**WHAT YOU SHOULD DO:**
Exactly as written, output each record given below.

Stored data entries
[Start of Attachment]
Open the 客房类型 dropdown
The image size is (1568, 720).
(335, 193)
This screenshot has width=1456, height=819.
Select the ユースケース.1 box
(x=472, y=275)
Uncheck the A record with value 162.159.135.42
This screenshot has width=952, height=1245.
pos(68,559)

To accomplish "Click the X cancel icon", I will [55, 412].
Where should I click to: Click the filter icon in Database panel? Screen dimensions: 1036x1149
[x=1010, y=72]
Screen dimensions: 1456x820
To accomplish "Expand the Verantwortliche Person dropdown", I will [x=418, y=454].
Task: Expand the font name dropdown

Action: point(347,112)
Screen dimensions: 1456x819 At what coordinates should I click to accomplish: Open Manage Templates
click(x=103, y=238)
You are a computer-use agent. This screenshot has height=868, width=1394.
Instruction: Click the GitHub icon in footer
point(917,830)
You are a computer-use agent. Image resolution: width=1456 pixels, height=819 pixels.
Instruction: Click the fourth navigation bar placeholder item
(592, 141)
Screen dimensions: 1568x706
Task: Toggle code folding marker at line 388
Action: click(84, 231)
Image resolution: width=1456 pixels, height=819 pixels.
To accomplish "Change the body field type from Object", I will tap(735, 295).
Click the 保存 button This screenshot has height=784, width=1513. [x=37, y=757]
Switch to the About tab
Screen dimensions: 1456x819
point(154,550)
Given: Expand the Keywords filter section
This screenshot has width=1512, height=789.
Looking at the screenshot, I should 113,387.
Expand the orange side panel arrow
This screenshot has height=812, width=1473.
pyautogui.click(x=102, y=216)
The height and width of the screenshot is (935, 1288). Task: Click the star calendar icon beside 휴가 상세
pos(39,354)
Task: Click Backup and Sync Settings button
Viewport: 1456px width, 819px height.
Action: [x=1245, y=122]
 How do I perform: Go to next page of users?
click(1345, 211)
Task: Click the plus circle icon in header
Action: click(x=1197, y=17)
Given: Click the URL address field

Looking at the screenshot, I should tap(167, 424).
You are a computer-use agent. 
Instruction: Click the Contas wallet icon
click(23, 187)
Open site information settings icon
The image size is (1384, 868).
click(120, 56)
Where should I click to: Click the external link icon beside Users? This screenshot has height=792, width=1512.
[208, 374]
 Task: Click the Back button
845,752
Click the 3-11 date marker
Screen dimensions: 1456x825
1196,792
[End of Attachment]
**RESULT BELOW:**
Open the 客房类型 dropdown
The image size is (1568, 720).
(335, 193)
This screenshot has width=1456, height=819.
Select the ユースケース.1 box
(x=472, y=275)
Uncheck the A record with value 162.159.135.42
This screenshot has width=952, height=1245.
pos(68,559)

To accomplish "Click the X cancel icon", I will [55, 412].
Where should I click to: Click the filter icon in Database panel? Screen dimensions: 1036x1149
[x=1010, y=72]
Screen dimensions: 1456x820
To accomplish "Expand the Verantwortliche Person dropdown", I will [x=418, y=454].
Task: Expand the font name dropdown

Action: point(347,112)
Screen dimensions: 1456x819 At what coordinates should I click to accomplish: Open Manage Templates
click(x=103, y=238)
You are a computer-use agent. This screenshot has height=868, width=1394.
Instruction: Click the GitHub icon in footer
point(917,830)
You are a computer-use agent. Image resolution: width=1456 pixels, height=819 pixels.
Instruction: Click the fourth navigation bar placeholder item
(592, 141)
Screen dimensions: 1568x706
Task: Toggle code folding marker at line 388
Action: click(84, 231)
Image resolution: width=1456 pixels, height=819 pixels.
To accomplish "Change the body field type from Object", I will tap(735, 295).
Click the 保存 button This screenshot has height=784, width=1513. [x=37, y=757]
Switch to the About tab
Screen dimensions: 1456x819
point(154,550)
Given: Expand the Keywords filter section
This screenshot has width=1512, height=789.
Looking at the screenshot, I should 113,387.
Expand the orange side panel arrow
This screenshot has height=812, width=1473.
pyautogui.click(x=102, y=216)
The height and width of the screenshot is (935, 1288). Task: Click the star calendar icon beside 휴가 상세
pos(39,354)
Task: Click Backup and Sync Settings button
Viewport: 1456px width, 819px height.
Action: [x=1245, y=122]
 How do I perform: Go to next page of users?
click(1345, 211)
Task: Click the plus circle icon in header
Action: click(x=1197, y=17)
Given: Click the URL address field

Looking at the screenshot, I should tap(167, 424).
You are a computer-use agent. 
Instruction: Click the Contas wallet icon
click(23, 187)
Open site information settings icon
The image size is (1384, 868).
click(120, 56)
Where should I click to: Click the external link icon beside Users? This screenshot has height=792, width=1512.
[208, 374]
 Task: Click the Back button
845,752
Click the 3-11 date marker
Screen dimensions: 1456x825
1196,792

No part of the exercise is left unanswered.